After a bit of research, I ended up purchasing a Canon Rebel T1i. But my friend Mason Diedrich always says, “new gear leads to more new gear,” and once again, his wisdom held true. After years of having a small camera in a case on my pack’s waist belt, an SLR body was now a huge burden. My first few days in the backcountry with it worked okay, but having to take my pack off every time I wanted to get a shot was tiresome. I also realized that wet skins probably shouldn’t share the same space as sensitive camera gear.
What is an aspiring ski photographer to do? I found my answer in the Clik Elite SLR ChestPack.
Click Elite is a company based in St. George, Utah, and they make all kinds of light weight camera packs for outdoor adventure. The Clik Elite SLR ChestPack is a padded case that hugs the body, keeping the camera safe, secure, and ready to pull out quickly to capture any photo opportunities.
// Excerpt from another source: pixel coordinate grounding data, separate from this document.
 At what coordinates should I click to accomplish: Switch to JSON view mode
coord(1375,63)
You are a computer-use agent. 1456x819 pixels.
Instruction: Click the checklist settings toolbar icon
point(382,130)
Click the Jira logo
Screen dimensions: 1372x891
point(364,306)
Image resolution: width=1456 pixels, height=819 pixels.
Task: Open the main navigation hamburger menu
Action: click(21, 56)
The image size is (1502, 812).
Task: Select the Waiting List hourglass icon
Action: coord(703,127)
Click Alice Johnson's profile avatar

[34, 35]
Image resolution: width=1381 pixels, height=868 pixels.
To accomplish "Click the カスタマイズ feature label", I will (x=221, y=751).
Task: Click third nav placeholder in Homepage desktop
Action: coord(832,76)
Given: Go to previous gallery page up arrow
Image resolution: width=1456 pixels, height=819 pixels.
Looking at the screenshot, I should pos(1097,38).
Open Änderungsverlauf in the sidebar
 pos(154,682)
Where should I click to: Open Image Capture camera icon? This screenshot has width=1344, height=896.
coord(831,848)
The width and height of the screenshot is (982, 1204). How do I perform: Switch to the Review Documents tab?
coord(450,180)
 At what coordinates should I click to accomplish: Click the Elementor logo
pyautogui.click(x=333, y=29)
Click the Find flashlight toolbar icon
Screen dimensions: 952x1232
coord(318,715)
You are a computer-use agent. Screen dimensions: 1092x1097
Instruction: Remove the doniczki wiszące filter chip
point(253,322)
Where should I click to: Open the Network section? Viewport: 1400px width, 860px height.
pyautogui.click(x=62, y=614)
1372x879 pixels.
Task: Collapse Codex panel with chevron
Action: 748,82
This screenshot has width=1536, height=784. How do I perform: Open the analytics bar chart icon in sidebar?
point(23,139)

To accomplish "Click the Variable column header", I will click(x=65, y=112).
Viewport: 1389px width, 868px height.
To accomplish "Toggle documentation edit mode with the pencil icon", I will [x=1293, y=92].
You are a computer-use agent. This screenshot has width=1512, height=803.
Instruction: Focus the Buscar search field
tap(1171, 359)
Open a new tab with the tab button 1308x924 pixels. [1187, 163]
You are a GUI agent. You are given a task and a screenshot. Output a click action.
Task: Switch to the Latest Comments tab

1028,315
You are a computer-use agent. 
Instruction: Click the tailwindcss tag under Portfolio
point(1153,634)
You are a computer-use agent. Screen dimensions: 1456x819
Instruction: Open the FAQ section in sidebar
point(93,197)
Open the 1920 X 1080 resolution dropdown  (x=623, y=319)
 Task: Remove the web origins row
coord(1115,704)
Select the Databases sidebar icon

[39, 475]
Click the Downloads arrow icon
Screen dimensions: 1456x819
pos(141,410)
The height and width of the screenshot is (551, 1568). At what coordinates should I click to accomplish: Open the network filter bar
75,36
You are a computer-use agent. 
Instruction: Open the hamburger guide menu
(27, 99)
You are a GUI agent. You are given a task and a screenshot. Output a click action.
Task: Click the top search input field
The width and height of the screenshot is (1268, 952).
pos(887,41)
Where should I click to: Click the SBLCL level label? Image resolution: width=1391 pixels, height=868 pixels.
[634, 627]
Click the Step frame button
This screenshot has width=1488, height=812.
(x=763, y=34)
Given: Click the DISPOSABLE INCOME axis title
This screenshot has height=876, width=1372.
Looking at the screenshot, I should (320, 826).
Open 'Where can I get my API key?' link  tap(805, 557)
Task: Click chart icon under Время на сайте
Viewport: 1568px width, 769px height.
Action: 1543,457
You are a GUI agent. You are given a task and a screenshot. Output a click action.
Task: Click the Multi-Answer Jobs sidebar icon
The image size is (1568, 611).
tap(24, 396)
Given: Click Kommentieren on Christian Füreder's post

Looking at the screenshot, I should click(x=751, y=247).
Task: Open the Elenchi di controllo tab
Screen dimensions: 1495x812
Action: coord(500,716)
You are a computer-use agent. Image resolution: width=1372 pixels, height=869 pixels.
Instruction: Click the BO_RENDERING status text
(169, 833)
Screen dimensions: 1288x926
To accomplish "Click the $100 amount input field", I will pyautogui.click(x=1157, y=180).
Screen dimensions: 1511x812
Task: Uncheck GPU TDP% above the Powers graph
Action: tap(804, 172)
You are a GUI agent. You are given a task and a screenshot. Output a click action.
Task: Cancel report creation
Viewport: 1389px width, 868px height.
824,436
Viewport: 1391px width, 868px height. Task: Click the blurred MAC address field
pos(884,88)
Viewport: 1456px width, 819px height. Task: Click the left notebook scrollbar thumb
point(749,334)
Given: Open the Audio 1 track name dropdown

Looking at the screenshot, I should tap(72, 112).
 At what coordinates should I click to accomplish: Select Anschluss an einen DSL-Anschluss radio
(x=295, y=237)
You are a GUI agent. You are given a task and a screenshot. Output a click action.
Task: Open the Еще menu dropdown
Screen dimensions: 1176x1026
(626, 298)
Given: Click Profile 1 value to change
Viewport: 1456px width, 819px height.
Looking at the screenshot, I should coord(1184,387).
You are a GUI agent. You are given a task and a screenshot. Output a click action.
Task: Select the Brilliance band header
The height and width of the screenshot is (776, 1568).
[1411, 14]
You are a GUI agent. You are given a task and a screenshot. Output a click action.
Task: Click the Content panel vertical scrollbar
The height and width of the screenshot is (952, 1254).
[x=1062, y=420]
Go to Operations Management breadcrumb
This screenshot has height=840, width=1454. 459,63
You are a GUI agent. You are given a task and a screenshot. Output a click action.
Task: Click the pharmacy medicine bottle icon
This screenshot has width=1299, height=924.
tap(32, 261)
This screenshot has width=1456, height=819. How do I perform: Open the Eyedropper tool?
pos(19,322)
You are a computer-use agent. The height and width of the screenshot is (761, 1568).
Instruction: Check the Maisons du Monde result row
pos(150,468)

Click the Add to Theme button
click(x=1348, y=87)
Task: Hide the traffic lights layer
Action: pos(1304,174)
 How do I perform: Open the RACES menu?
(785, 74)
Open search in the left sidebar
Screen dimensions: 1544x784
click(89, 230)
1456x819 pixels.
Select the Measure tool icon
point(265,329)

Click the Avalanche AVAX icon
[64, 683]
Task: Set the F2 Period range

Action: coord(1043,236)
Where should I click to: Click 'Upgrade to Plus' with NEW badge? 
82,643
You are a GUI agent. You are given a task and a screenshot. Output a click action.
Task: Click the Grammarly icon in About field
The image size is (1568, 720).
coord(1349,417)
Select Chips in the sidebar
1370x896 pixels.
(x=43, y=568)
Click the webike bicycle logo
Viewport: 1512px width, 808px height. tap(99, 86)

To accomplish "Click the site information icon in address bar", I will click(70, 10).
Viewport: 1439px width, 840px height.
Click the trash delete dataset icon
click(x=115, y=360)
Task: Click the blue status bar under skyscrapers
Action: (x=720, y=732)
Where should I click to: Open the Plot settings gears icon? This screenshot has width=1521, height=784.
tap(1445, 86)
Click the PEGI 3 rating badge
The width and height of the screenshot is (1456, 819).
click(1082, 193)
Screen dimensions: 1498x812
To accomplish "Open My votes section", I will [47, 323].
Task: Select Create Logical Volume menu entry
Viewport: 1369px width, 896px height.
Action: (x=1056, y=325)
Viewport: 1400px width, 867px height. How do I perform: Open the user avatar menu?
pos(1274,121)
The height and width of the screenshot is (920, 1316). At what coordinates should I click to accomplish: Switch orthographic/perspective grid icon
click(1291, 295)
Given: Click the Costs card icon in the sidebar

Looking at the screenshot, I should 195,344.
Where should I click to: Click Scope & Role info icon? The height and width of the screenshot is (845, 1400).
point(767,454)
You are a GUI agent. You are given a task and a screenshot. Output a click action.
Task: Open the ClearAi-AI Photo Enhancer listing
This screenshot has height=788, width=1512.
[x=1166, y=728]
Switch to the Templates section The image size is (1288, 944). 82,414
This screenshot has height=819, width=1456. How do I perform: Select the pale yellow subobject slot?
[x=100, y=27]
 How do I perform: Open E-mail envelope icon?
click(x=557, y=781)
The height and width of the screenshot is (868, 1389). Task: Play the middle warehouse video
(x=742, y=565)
The main pocket holds most standard SLR cameras with a 5.5-inch long lens. It has a four-point strap system that wraps around the back and fits comfortably under backpacks. There is also an accessory pocket and a hidden side pocket for extra batteries, filters and lens cloths. Plus the pack is made from durable, snow resistant materials.
When I first tried on the Clik Elite SLR ChestPack, I was very resistant to the idea. Strapped to my chest, it felt like a Baby Bjorn for my camera, or a giant tumor growing out of my torso. But when I started skinning up the mountain, I quickly grew used to it being there to the point that I didn’t notice it at all. The ChestPack never inhibited my freedom of movement, and the ability to zip it open, pull the camera out, and take a picture without any fuss was brilliant. Sure, I felt a little silly wearing it at first, but the convenience of having my SLR at the ready was worth any preconcieved bias against the pack being a fashion faux pas.
Skiing with the Click Elite SLR ChestPack was also totally painless. Once strapped down tight, it didn’t flop around or get in the way. After my friends gave me a hard time about the look of the thing, they were quickly silenced after seeing photos and video of them skiing powder while actually being in focus for once. Sure, carrying a digital SLR into the backcountry can be a pain, but the quality of the pictures is worth it, and the Click Elite SLR ChestPack makes it possible.